## [How to complete this task]
Omit the images and reproduce the rest of the entries exactly.

[Opening Input data section]

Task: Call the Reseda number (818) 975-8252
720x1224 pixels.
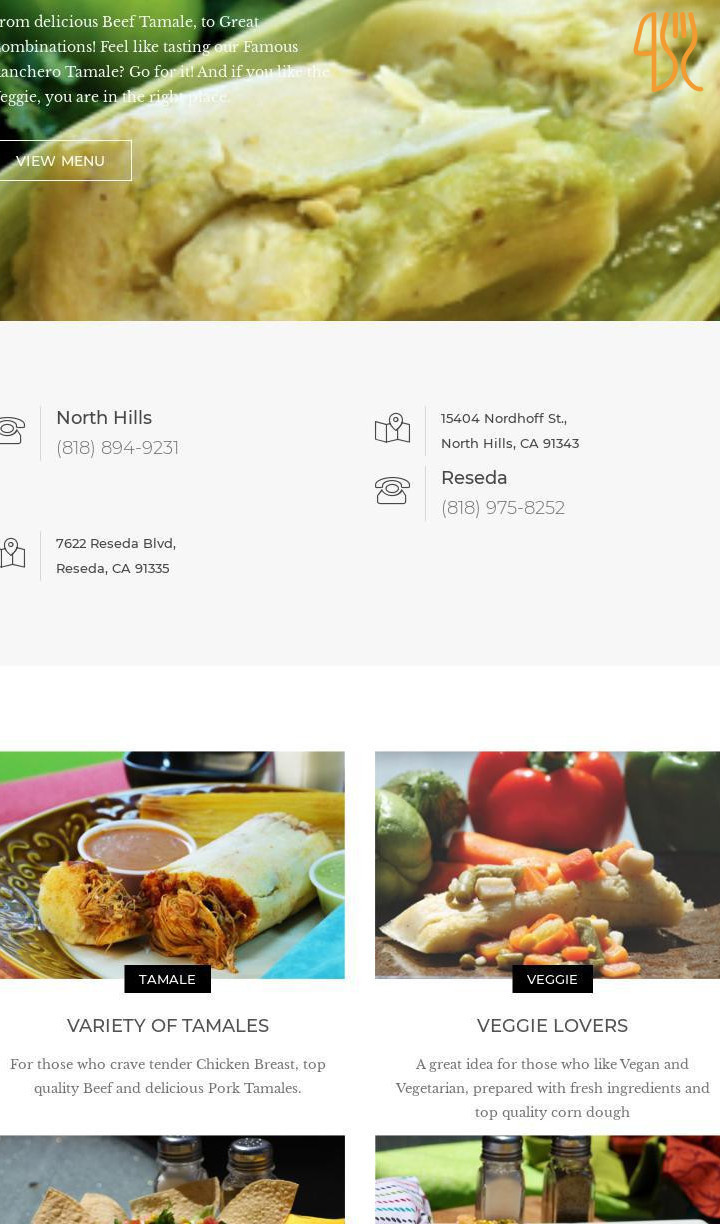Action: coord(503,508)
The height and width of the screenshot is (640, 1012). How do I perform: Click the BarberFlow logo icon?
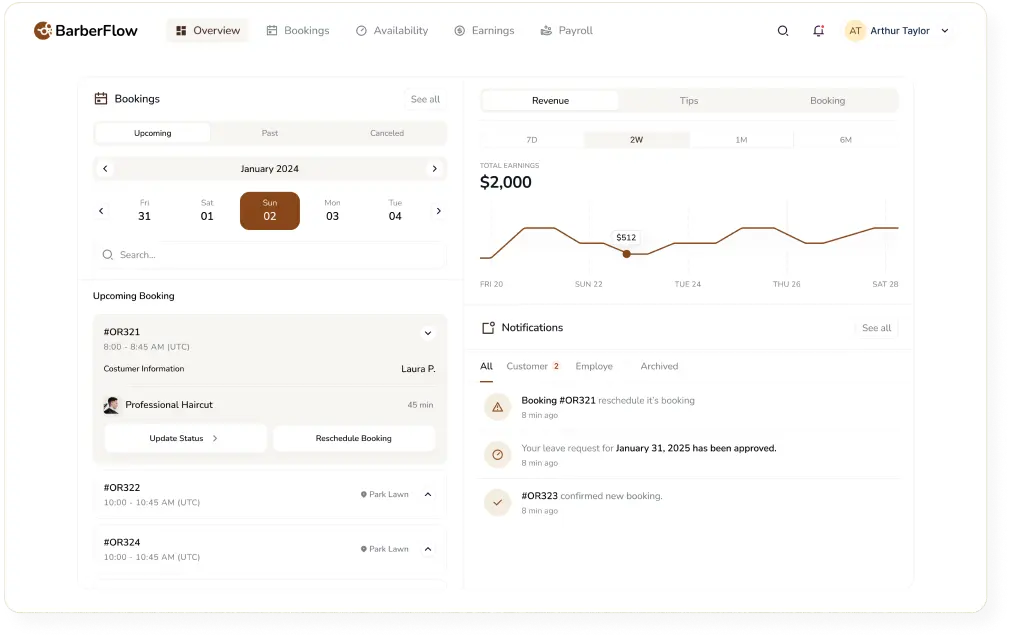point(43,31)
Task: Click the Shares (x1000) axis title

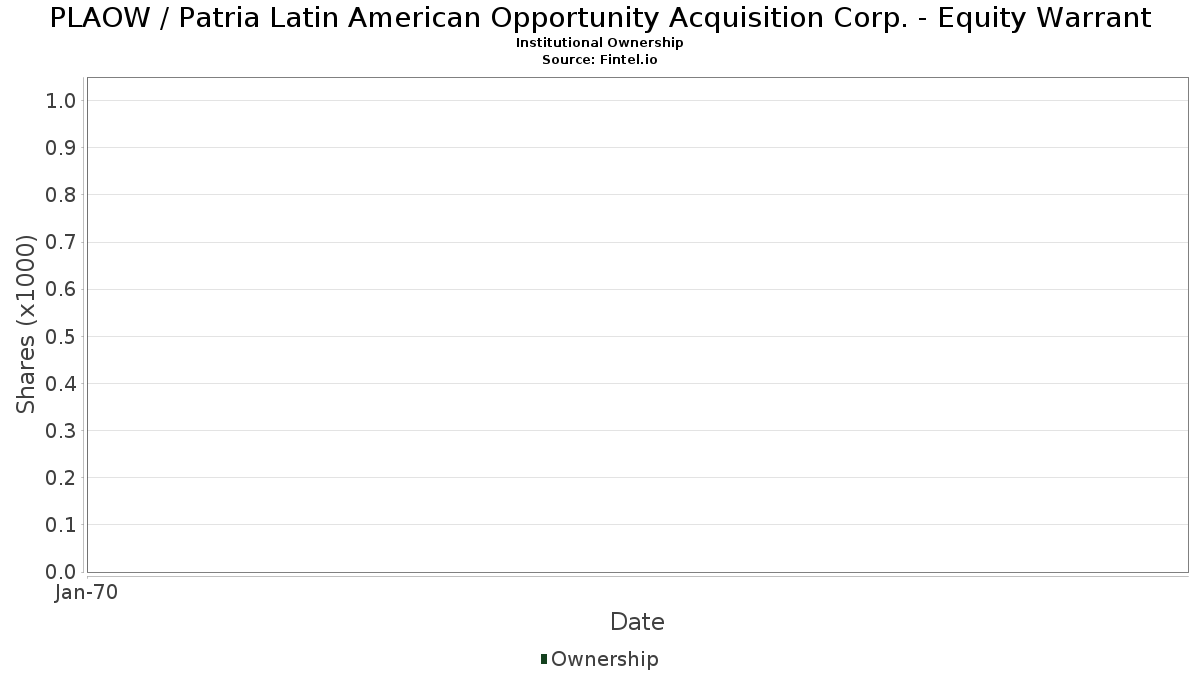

[Closing Input data section]

## [Exercise response]
Task: Call the Reseda number (818) 975-8252
720x1224 pixels.
Action: coord(503,508)
The height and width of the screenshot is (640, 1012). How do I perform: Click the BarberFlow logo icon?
point(43,31)
Task: Click the Shares (x1000) axis title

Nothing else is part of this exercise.